Ministros em Transição
BRASÍLIA — Com a corrida eleitoral de outubro se aproximando, um total de 17 ministros do governo do presidente Luiz Inácio Lula da Silva (PT) decidiram deixar seus cargos para se lançarem como candidatos. As exonerações foram publicadas oficialmente no Diário Oficial da União, sinalizando a movimentação política que está por vir.
Dentre os ministros que saíram, o vice-presidente Geraldo Alckmin (PSB) deixou o Ministério do Desenvolvimento, Indústria, Comércio e Serviços para novamente ser candidato a vice na chapa de Lula, enfrentando, entre outros, o senador Flávio Bolsonaro (PL), que está sendo considerado o principal adversário na disputa presidencial.
No Ministério do Planejamento, Simone Tebet (PSB) também optou por sair para concorrer ao Senado por São Paulo. Para ocupar sua vaga, Lula nomeou Bruno Moretti, ex-secretário especial da Casa Civil e aliado de Rui Costa, que já tinha conhecimento do funcionamento diário do Orçamento nacional. Com a saída de Tebet, seu secretário-executivo, Gustavo Guimarães, também foi exonerado.
Ainda no Governo
Alguns ministros, por sua vez, decidiram permanecer no governo, mesmo sem participar da corrida eleitoral. Esta decisão foi tomada em comum acordo com o presidente Lula e estes ministros foram designados para tarefas essenciais durante o último ano de mandato. Entre eles estão Alexandre Padilha (PT), ministro da Saúde, Guilherme Boulos (PT), que dirige a Secretaria-Geral da Presidência, e Wolney Queiroz (PDT), responsável pela Previdência Social.

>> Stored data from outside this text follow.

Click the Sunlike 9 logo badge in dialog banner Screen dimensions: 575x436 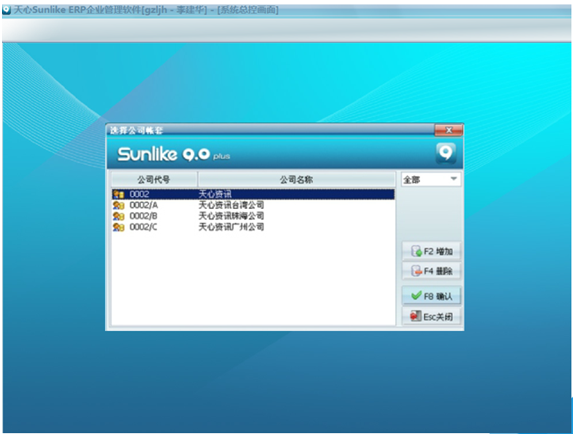(x=446, y=153)
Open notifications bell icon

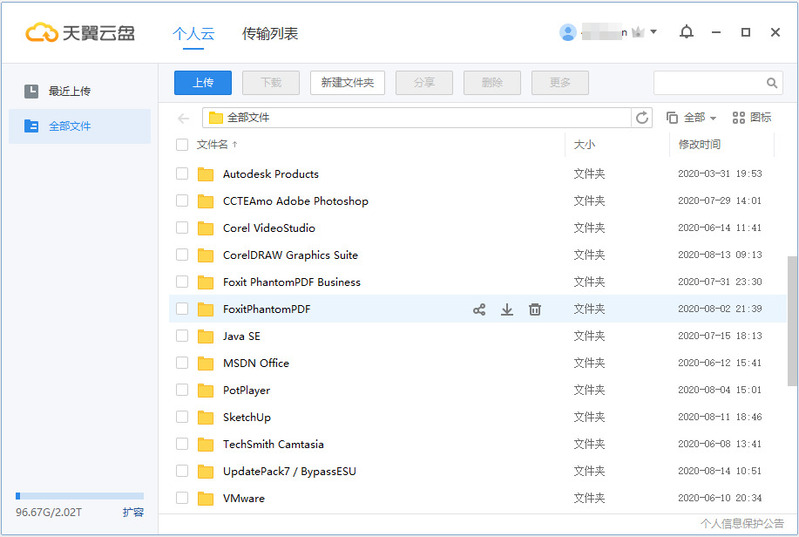click(686, 32)
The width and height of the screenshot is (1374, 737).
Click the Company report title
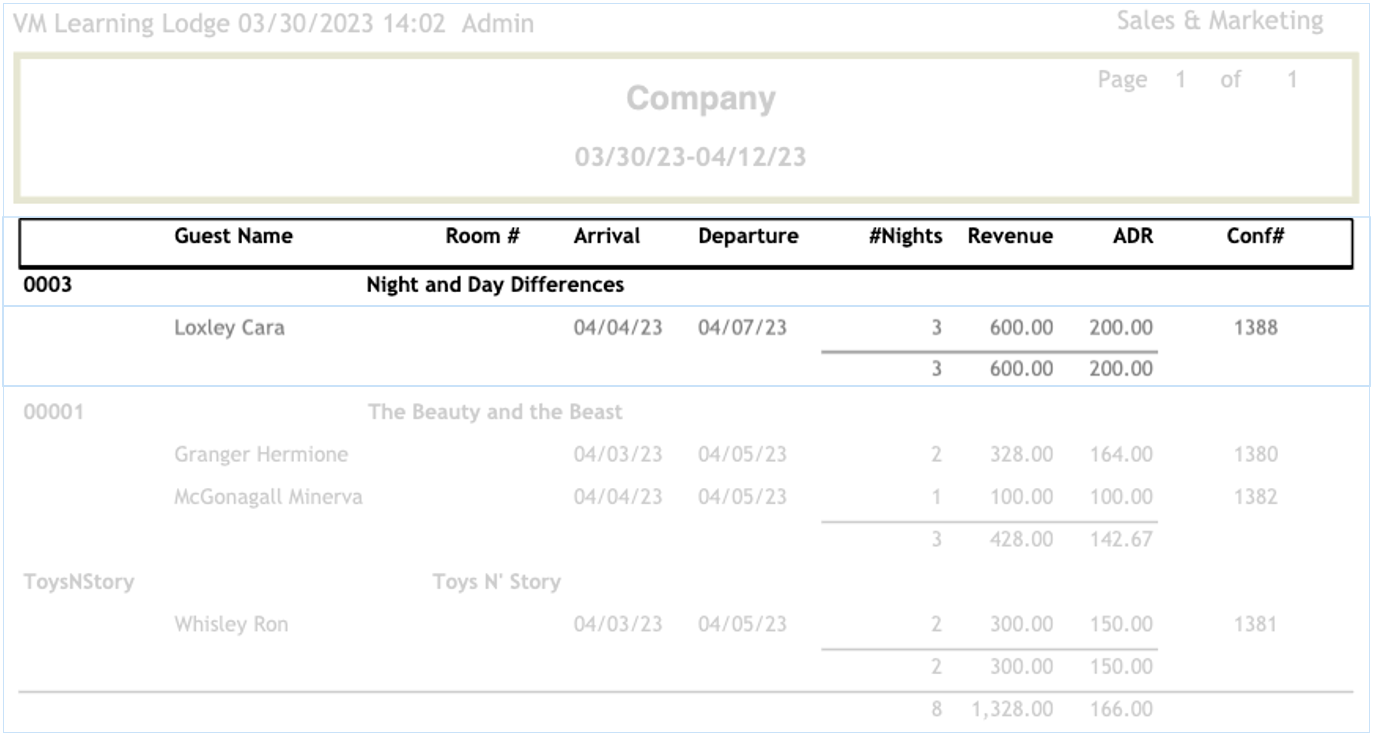point(700,99)
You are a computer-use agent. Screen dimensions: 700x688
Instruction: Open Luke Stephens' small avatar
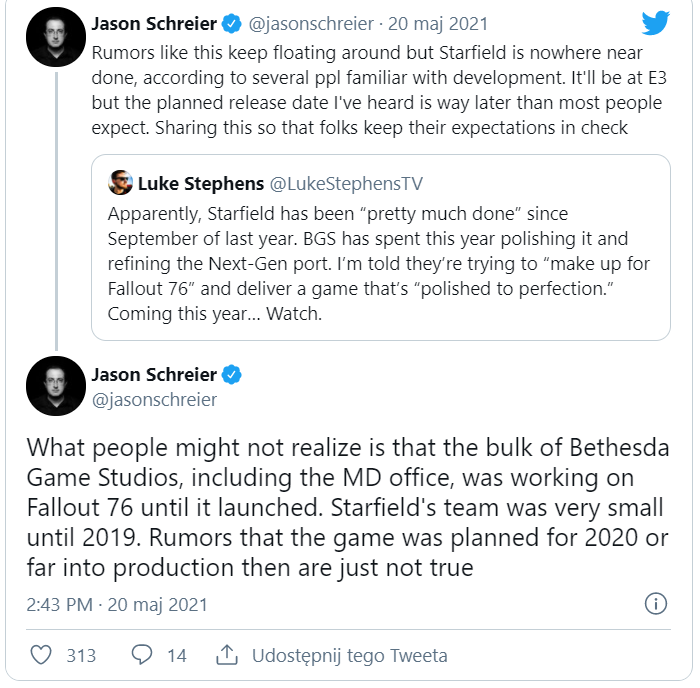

A lista completa dos ministros que deixaram seus cargos e os novos nomeados é a seguinte:
- Rui Costa (PT) sai para concorrer ao Senado na Bahia, e Miriam Belchior assume.
- Gleisi Hoffman (PT) vai ao Senado pelo Paraná, com Márcio Elias Rosa como seu substituto.
- Simone Tebet (PSB) também vai ao Senado em São Paulo, e Bruno Moretti a substitui.
- Jader Filho (MDB) se lança para deputado federal no Pará, e Antônio Vladimir Moura Lima assume sua posição.
- Márcio Franca (PSB) pretende ser senador em São Paulo, com Tadeu Alencar na sua vaga.
- Camilo Santana (PT), que não tem uma candidatura definida, é substituído por Leonardo Barchini.
- Renan Filho (MDB) sai para o governo de Alagoas, e George Santoro assume.
- Marina Silva (Rede) vai ao Senado em São Paulo, e João Paulo Capobianco é o novo ministro.
- Carlos Fávaro (PSD) pretende concorrer ao Senado em Mato Grosso, e André de Paula (PSD) assume.
- André de Paula (PSD) transita para o Ministério da Agricultura, com Edipo Araujo na Pesca.
- Paulo Teixeira (PT) se lança para deputado federal por São Paulo, substituído por Fernanda Machiaveli.
- Anielle Franco (PSOL) concorre à deputada federal no Rio de Janeiro, e Rachel Barros de Oliveira a substitui.
- Sônia Guajajara (PSOL) busca reeleição, e Eloy Terena entra em seu lugar.
- André Fufuca (PP) se lança ao Senado no Maranhão, com Paulo Henrique Perna Cordeiro na nova função.
- Silvio Costa Filho (Republicanos) deve concorrer à reeleição em Pernambuco, e Tomé Franca assume seu posto.
- Macaé Evaristo (PT) tenta reeleição em Minas Gerais, e Rachel Barros de Oliveira entra na equipe.
As movimentações refletem o crescente clima eleitoral e as estratégias que estão sendo traçadas pelos partidos para as próximas eleições. O cenário está se desenhando, e o que se espera é uma disputa acirrada nas urnas.